De 1946 à 1949, Renaudier travailla comme ouvrier qualifié à la SNCASE devenue Sud-Aviation, et dans plusieurs usines de Marseille (Réparation navale, Savon Le Chat, Chantiers de la Méditerranée, Construction mécanique), participant notamment aux grandes grèves de 1947.

En 1949, il passa le concours d’entrée dans l’enseignement, et après une année de stage à l’École normale nationale d’apprentissage de Lyon, il fut nommé Professeur technique adjoint à Tourcoing (Nord) en 1950-1951. Puis il enseigna successivement au centre d’apprentissage de la SNCASE à Berre (1951-1954), au centre d’apprentissage Ampère de Saint-Loup à Marseille (1954-1973), puis jusqu’à sa retraite au collège d’enseignement technique Les Lignères à Aubagne (1973-1995).

Pendant toute sa carrière il fut militant responsable du Syndicat national des enseignements techniques et professionnels (SNETP-CGT). Membre du bureau académique Aix-Marseille, il représentait son syndicat dans les commissions paritaires académique et nationale des PTA. Il participait activement à la vie publique du SNETP et de la CGT dans l’Académie d’Aix.
Jean Renaudier épousa, en 1950, Jeannine Martini, et ils eurent ensemble quatre enfants. Elle décéda en 1973. Il se remaria avec Christiane Moussion, fille de François Moussion, professeur au lycée technique, militant actif du SNES. Son épouse était agent administratif de l’Éducation Nationale à L’Inspection académique et dans différents établissements des Bouches-du-Rhône de 1958 à 1996.

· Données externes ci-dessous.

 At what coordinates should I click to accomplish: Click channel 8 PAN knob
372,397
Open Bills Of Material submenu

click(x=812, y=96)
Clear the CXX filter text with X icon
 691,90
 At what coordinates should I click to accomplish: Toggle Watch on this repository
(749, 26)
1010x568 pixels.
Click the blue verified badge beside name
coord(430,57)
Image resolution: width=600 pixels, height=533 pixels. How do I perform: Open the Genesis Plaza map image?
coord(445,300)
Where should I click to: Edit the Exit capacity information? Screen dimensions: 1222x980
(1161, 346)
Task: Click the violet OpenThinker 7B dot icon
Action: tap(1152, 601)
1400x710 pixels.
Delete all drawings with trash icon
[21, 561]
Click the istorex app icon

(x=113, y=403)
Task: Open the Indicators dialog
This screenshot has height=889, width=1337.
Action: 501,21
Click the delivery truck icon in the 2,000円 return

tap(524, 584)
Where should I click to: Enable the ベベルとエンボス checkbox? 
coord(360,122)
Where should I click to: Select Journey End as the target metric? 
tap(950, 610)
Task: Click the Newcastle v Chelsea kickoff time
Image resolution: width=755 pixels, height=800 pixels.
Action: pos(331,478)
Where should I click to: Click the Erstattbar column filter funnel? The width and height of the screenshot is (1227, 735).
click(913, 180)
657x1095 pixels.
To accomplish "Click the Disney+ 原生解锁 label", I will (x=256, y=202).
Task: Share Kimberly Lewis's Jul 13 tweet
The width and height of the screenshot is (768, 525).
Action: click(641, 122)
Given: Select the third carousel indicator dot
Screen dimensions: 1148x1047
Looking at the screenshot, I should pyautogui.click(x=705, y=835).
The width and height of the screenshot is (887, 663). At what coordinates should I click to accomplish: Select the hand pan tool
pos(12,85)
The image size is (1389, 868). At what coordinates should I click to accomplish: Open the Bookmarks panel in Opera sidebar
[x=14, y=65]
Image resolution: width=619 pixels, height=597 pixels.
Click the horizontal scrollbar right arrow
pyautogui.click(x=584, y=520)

Le couple militait au Parti communiste français. Lui, adhérent depuis 1946, fut membre des secrétariats des comités des sections de Saint-Gabriel-Marseille (1956-1958), puis d’Aubagne (1958-1976). Élu à la commission fédérale de contrôle financier en 1968, il devint membre du comité de la fédération du PCF (1970-1975). Il avait suivi l’école centrale d’un mois en 1968. Elle, adhérente depuis 1958, fut trésorière de la section du PCF d’Aubagne (1983-1995).

La famille était investie, aussi, dans l’activité citoyenne. Après sa première épouse, Jeannine, conseillère municipale à Aubagne (1965-1971), il fut adjoint au maire d’Aubagne de 1977 à 1995.

Jean Renaudier avait participé de 1958 à 1978, à l’activité de la Fédération des conseils de parents d’élèves (Cornec).

Depuis sa retraite, il était membre de la section des retraités du SNETP-CGT, et adhérent à l’Association Loisirs et Solidarité des Retraités d’Aubagne.

En 2008, Jean et Christiane vivaient toujours dans leur maison à Aubagne.

Pour citer cet article :
https://maitron.fr/spip.php?article160028, notice RENAUDIER Jean par Jean Reynaud, version mise en ligne le 21 juin 2014, dernière modification le 21 juin 2014.

Par Jean Reynaud

SOURCES : Archives syndicales et municipales. — Témoignage de l’intéressé.